Designing a series around classic plot structure

Ms. Mixon, I’ve been reading your Practitioner’s Manuals. They are amazing and have opened my eyes to thinking about writing in ways I haven’t over the past twenty years. So, thank you!

I do have a question. I am writing a series. Your plot explanation is so exact and extremely helpful. Everything seems to be in sync within a novel—everything is a smaller version of the whole. I was wondering if this same thing would apply to a series. Would the plot structure that you have explained in the 2nd Practitioner’s Manual work over the course of a series? Any illumination on this you could offer would be wonderful. Thank you so much!—Brandi Grubbs

Hi, Brandi! You’re very kind.

Yes, the plot structure does hold for a series. You—in your mind and in your notes—can break your overall series down into its parts: Hook, Conflict #1, Conflict #2, Conflict #3, Faux Resolution, and Climax.

Now, the tricky part is dividing those into your books. The length (wordcount) of your entire series determines how many books you break it into, as the publishing industry has pretty hard-&-fast rules about no longer publishing novels of less than about 70,000 words (and there’s a point over 150,000 where you’re dealing with print books whose spines will break pretty darn quickly).

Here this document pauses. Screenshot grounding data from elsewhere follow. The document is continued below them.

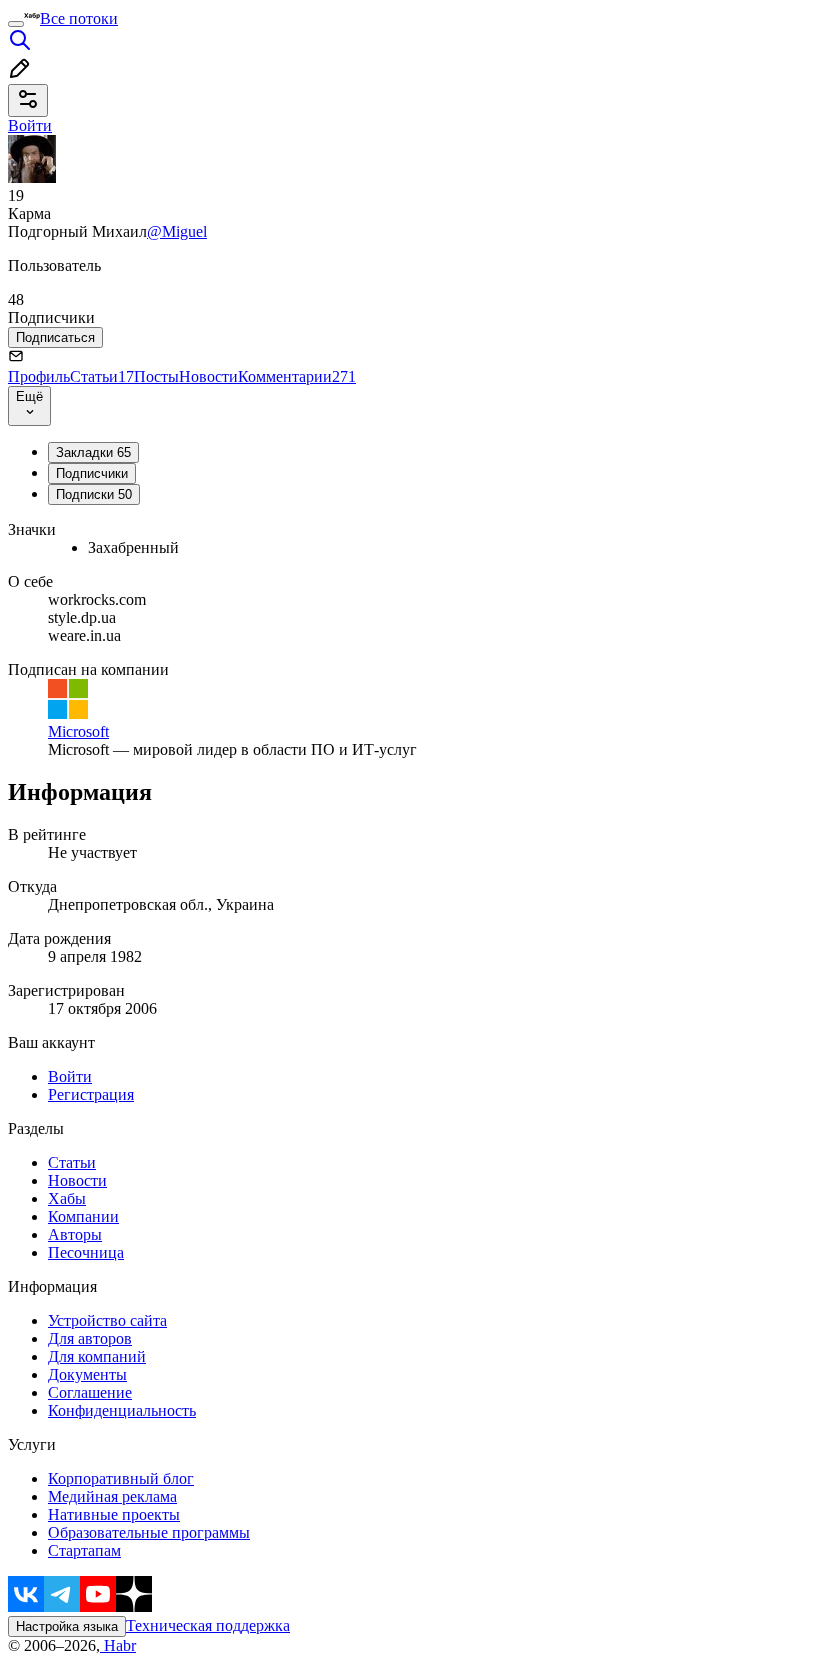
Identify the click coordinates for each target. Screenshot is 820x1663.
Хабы (67, 1198)
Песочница (86, 1252)
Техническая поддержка (208, 1625)
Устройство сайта (107, 1320)
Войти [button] (30, 125)
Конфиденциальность (122, 1410)
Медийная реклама (112, 1496)
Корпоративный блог (121, 1478)
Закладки (93, 452)
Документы (87, 1374)
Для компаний (97, 1356)
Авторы (75, 1234)
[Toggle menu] (16, 24)
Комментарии (297, 376)
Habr (118, 1645)
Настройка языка (67, 1626)
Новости (208, 376)
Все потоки (79, 18)
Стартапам (84, 1550)
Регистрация (91, 1094)
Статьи (102, 376)
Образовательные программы (149, 1532)
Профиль (39, 376)
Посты (156, 376)
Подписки (94, 494)
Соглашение (90, 1392)
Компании (83, 1216)
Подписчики (92, 473)
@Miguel (177, 231)
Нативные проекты (114, 1514)
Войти (70, 1076)
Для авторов (90, 1338)
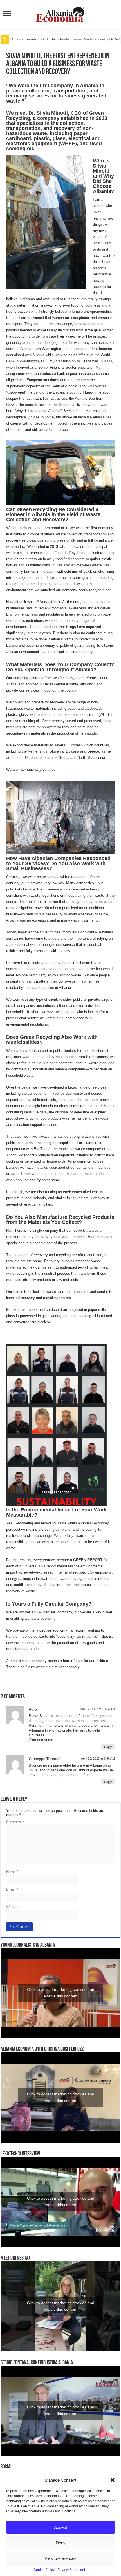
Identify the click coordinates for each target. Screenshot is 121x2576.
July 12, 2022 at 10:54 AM (97, 1709)
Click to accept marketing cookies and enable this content (60, 1992)
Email (12, 1889)
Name (12, 1872)
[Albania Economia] (60, 13)
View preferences (60, 2558)
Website (12, 1907)
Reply (108, 1747)
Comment (15, 1822)
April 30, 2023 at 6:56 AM (98, 1758)
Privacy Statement (71, 2570)
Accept (60, 2527)
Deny (61, 2542)
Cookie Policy (44, 2570)
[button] (112, 2480)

You can divide your series into six books if you’ve got enough complex story, but most publishers these days like a nice, round trilogy, so the simple thing to do is divide the series into three books corresponding to your three acts.

Be warned if you’re hoping to publish:

Publishers are getting harder to please and quicker to pull the plug on authors if their first novels don’t do as well as the publishers think they ought to, so writers are beginning to be told to write each book of a series as a stand-alone just in case the rest of the series never sees the light of day. It’s one of the harsh realities of where the industry is right now.

But of course the best reason to write is for the sheer love of storytelling. . .and in that world, there are no rejection letters.